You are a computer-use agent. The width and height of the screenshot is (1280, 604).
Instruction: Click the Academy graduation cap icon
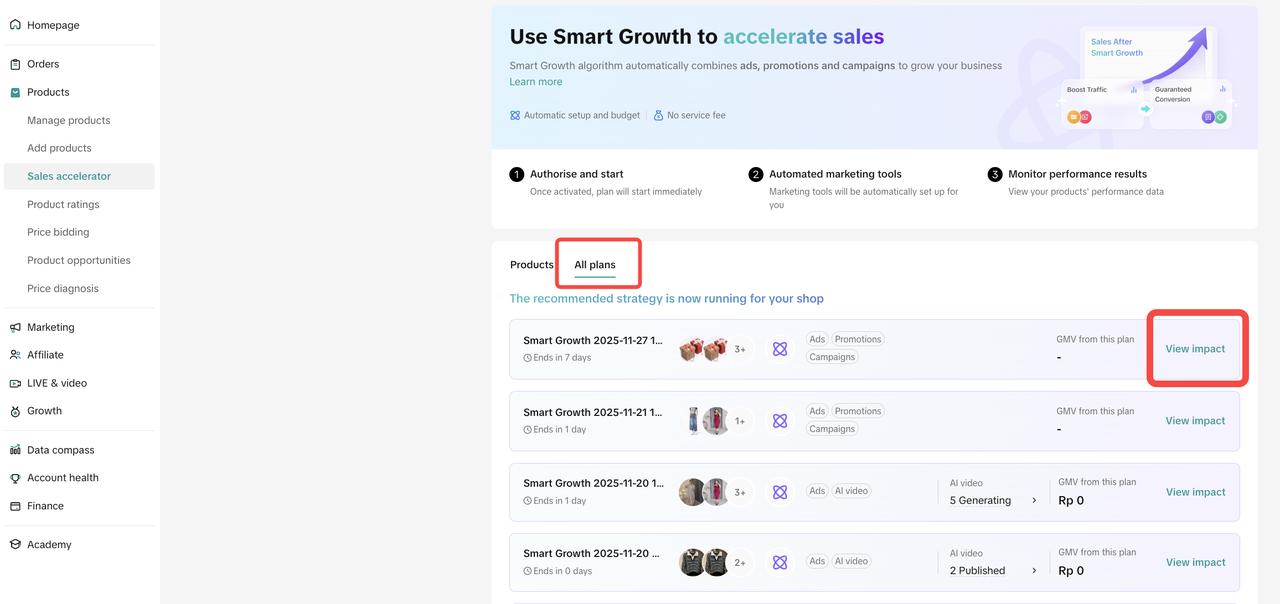click(x=15, y=545)
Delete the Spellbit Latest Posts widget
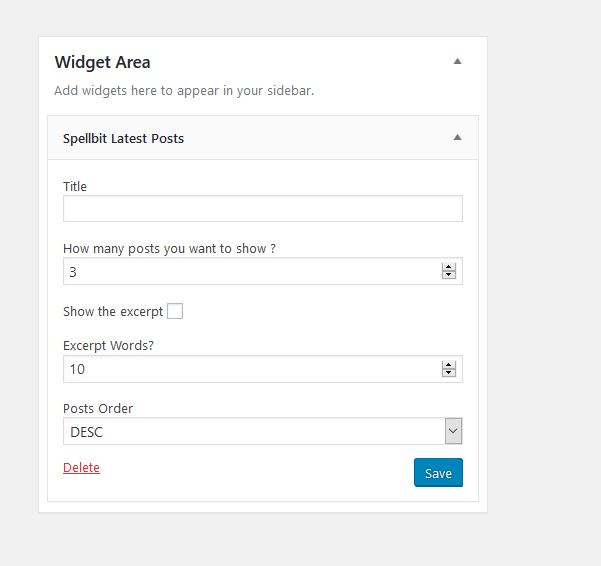This screenshot has height=566, width=601. point(81,468)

○ ○ ○ ○ ○ ○ ○

== TASK TO COMPLETE ==
Transcribe the text of the data above exactly as it appears, leaving out the pictures.

== OUTPUT FOR THIS EXERCISE ==
You are a computer-use agent. The width and height of the screenshot is (1280, 604).
Instruction: Click the Academy graduation cap icon
click(x=15, y=545)
Delete the Spellbit Latest Posts widget
This screenshot has height=566, width=601. point(81,468)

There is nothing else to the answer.